Saturday, November 21:
9:00 am – I gave an artist presentation followed by an engraving workshop at the Cabildo cultural center to about forty people. Ludmila Centurion was the translator. The crowd was a mix that included professors, students, professional artists, friends of art and others. I spoke of utilizing both traditional art historical influences in my work and pop culture influences, such as horror movies and comic books. I tried to instill in the students present that it was important to make work about things that directly affected in them in life. Per request of some of the faculty present, I also discussed the difference between being inspired by an artist or referencing one as opposed to copying someone else’s work. The last section of my artist presentation focused on commission based works. I spoke to students about transferring their artistic skill sets into areas that they may not have otherwise attempted and how this challenge can make you a better artist overall.

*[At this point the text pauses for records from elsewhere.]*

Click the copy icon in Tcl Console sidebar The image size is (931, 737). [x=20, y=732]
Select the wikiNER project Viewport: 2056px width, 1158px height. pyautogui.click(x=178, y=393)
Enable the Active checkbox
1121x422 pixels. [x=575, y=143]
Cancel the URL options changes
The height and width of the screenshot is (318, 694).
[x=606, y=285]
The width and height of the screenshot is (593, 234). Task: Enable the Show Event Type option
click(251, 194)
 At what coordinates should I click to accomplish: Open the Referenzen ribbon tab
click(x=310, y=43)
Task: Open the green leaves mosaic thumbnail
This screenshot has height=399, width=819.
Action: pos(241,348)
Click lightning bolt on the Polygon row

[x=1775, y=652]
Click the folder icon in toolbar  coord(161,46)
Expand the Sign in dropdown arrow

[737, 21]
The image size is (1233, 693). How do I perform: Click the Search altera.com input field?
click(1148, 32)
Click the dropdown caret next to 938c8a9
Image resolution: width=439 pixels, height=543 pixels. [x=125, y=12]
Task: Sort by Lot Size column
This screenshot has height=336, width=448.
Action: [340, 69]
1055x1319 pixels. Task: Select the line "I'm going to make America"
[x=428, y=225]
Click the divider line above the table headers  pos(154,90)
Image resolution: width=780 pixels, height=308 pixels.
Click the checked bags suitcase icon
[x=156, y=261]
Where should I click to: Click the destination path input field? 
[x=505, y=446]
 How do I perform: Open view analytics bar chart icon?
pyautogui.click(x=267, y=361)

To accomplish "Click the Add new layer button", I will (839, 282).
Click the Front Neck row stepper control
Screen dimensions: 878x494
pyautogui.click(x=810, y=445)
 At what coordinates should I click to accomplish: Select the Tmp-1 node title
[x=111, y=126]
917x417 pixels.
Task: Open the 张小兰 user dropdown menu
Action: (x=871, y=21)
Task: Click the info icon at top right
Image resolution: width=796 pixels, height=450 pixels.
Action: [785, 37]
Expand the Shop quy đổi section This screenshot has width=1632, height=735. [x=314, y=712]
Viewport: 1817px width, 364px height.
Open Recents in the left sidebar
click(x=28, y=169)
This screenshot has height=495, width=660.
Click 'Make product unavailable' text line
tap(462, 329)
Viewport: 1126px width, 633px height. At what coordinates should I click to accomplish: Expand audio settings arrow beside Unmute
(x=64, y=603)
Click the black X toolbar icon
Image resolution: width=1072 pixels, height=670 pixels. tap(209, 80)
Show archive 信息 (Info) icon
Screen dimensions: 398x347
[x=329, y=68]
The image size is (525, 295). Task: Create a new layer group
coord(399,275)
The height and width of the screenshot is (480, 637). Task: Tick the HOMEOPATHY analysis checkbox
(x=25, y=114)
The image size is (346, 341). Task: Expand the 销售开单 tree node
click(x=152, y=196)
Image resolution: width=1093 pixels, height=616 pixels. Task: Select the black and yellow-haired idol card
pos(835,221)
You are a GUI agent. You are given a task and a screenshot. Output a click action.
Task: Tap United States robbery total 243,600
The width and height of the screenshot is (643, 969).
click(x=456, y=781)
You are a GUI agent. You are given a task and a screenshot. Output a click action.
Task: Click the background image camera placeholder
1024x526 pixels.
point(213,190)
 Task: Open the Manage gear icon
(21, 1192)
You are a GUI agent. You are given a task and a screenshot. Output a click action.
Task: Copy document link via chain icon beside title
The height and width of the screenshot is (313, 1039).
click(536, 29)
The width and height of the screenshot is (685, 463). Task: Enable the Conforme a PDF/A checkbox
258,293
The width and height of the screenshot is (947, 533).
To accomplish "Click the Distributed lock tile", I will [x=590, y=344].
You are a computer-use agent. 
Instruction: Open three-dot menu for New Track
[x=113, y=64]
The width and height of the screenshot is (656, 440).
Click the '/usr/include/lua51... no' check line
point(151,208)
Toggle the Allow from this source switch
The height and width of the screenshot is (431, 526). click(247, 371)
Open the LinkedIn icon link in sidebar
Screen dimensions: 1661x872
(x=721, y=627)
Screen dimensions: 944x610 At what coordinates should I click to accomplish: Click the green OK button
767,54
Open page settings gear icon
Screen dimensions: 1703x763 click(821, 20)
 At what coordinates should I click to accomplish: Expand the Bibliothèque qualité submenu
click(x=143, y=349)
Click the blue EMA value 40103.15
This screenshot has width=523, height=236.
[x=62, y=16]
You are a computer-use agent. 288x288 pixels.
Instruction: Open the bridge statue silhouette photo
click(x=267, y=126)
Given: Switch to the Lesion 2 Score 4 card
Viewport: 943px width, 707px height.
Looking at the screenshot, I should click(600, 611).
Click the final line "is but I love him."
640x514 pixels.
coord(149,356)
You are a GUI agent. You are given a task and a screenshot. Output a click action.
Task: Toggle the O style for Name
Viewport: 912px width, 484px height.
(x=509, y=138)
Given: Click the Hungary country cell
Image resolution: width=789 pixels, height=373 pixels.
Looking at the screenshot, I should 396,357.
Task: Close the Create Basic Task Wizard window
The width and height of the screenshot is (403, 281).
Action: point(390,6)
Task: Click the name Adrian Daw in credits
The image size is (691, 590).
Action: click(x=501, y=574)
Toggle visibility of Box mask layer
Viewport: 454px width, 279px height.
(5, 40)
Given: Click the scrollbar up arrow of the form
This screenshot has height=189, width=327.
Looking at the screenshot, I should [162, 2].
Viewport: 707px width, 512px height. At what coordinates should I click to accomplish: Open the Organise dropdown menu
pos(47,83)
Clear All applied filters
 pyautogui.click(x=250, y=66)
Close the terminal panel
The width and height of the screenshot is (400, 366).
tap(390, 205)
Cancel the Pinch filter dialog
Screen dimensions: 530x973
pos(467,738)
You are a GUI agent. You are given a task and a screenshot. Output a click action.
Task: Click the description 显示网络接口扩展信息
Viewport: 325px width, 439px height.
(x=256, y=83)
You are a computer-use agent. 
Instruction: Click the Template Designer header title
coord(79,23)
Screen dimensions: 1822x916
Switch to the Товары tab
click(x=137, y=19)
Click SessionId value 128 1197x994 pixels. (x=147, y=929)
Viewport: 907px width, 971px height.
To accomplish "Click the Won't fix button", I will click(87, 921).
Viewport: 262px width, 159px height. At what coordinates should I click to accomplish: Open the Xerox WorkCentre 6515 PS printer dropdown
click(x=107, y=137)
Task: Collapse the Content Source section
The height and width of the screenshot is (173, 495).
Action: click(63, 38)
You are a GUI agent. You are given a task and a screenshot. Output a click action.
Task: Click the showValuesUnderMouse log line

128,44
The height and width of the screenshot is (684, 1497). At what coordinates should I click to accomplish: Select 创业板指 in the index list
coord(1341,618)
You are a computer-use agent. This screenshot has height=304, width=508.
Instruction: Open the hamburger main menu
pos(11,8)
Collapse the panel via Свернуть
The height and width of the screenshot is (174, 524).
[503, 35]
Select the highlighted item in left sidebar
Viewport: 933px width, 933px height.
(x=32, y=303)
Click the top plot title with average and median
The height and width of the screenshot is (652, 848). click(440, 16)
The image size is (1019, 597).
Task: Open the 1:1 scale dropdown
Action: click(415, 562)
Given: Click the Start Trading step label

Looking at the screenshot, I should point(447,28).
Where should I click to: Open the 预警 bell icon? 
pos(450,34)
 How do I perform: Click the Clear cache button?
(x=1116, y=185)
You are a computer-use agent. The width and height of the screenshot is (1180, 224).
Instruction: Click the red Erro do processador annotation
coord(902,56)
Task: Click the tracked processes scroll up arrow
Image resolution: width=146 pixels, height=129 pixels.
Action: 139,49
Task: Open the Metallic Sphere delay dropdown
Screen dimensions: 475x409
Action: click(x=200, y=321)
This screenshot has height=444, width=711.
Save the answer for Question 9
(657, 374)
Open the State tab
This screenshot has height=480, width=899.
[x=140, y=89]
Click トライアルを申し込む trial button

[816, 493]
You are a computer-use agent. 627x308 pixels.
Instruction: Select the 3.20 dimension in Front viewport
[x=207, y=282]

The second part consisted of a burin engraving workshop, where I explained sharpening, holding the tool and proper carving technique. I passed around examples of tools and plates and invited anyone to try carving into a plate. I also discussed the versatility of the techniques’ application and being able to use it for printmaking, but also for a wide variety of object ornamentation. Both presentations were well received and I answered many questions about my work and the process of engraving. At the end of the presentation, I received a copy of the biennial catalogue and other biennial paraphernalia, as well as a portfolio of reproductions of old prints. I also received an additional catalogue copy that I donated to the Emporia State University Library collection.
4:00 – 7:00 pm – I was invited once again to Luvier Casali’s workshop, but this time as a student. While I have done many etchings, Luvier was doing a different non-toxic etching technique I had never before used that he called a “salt etch”. Within three hours, I had drawn, etched, and printed an intaglio plate (pictured below). Like before, I let a student print the plate and all those that assisted in any way received a print. I am hoping to use this process in my own class as it is safer and much more cost efficient than what we are currently using in the studio.